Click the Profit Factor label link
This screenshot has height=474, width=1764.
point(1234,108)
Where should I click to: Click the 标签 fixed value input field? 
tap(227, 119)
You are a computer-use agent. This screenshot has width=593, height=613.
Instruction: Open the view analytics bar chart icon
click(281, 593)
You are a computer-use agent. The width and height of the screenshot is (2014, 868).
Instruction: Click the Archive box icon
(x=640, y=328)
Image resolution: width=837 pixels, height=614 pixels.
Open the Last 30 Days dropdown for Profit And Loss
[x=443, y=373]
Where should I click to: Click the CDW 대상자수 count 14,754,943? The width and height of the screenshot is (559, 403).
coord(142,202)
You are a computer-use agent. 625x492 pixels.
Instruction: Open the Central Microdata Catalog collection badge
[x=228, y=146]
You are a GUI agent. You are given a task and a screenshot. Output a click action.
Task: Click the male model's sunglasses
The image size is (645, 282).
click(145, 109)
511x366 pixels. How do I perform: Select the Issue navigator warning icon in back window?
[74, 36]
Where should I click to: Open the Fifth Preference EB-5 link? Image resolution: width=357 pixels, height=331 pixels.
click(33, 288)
+---+
## ASSIGNMENT
Starting with the line that contains "Where should I click to: Click the CDW", print each line through the last one in the listing. Include both end lines and add nothing.

## OUTPUT OF THE EXERCISE
Where should I click to: Click the CDW 대상자수 count 14,754,943? The width and height of the screenshot is (559, 403).
coord(142,202)
You are a computer-use agent. 625x492 pixels.
Instruction: Open the Central Microdata Catalog collection badge
[x=228, y=146]
You are a GUI agent. You are given a task and a screenshot. Output a click action.
Task: Click the male model's sunglasses
The image size is (645, 282).
click(145, 109)
511x366 pixels. How do I perform: Select the Issue navigator warning icon in back window?
[74, 36]
Where should I click to: Open the Fifth Preference EB-5 link? Image resolution: width=357 pixels, height=331 pixels.
click(33, 288)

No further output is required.